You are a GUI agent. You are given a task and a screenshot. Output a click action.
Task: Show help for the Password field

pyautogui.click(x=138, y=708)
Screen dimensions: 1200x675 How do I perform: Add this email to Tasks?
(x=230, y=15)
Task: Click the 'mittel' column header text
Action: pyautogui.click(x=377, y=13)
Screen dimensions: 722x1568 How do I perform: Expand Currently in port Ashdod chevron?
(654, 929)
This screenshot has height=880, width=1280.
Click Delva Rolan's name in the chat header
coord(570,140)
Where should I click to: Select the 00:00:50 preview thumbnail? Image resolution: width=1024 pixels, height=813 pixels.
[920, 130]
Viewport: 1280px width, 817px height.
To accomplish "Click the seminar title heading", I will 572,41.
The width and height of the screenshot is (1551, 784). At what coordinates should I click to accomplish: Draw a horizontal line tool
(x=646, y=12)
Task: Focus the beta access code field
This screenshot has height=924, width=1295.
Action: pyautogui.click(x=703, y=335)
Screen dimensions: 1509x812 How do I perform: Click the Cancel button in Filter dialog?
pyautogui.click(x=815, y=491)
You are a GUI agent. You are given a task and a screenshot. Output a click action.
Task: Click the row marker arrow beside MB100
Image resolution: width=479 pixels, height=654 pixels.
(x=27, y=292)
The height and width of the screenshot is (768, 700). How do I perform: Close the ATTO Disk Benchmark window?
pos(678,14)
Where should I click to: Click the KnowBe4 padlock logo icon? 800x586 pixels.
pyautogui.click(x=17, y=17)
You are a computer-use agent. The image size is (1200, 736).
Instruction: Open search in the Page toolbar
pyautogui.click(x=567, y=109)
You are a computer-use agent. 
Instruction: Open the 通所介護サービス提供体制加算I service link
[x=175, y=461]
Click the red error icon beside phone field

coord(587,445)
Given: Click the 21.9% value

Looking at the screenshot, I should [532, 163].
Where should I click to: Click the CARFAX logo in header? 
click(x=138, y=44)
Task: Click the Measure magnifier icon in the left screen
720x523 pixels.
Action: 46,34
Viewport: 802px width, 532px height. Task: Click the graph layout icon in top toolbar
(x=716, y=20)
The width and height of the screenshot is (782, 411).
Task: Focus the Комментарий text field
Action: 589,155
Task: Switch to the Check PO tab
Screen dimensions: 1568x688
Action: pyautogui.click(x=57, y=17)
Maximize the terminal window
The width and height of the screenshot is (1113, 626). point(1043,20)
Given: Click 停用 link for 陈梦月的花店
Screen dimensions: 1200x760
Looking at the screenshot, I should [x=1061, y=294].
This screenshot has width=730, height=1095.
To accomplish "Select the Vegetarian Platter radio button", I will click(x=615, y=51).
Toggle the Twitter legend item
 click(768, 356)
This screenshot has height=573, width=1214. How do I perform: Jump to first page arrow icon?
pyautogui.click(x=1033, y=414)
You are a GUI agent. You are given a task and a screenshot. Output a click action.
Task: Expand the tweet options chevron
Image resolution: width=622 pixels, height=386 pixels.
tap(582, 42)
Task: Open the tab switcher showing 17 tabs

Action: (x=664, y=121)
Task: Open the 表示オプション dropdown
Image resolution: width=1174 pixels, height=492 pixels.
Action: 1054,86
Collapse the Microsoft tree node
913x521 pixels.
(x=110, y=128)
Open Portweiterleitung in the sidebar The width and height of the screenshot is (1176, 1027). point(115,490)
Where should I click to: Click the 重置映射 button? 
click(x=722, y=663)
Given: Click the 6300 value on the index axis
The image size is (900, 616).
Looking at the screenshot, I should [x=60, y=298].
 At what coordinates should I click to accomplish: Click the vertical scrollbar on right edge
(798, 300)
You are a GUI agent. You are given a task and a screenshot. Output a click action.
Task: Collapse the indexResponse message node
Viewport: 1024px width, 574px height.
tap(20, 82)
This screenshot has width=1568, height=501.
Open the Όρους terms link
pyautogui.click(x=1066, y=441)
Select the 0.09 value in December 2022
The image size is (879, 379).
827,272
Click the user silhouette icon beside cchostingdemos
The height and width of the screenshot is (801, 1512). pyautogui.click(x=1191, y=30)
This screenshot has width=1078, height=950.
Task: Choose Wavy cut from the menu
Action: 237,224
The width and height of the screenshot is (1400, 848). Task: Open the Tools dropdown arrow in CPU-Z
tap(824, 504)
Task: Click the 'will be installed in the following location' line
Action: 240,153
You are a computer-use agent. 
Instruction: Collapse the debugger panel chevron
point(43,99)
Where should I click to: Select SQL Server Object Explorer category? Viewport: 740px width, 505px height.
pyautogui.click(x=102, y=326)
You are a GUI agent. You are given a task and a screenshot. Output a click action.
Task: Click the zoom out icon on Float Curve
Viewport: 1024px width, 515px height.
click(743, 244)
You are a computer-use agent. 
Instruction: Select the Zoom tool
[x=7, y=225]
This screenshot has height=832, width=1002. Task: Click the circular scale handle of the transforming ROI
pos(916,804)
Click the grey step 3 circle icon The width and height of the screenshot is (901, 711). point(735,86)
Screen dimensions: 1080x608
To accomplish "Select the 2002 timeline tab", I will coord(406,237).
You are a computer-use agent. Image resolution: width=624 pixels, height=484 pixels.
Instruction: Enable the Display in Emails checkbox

- - -

PROMPT
From the material above, please return each line containing "node".

RESPONSE
Collapse the Microsoft tree node
Task: Collapse the indexResponse message node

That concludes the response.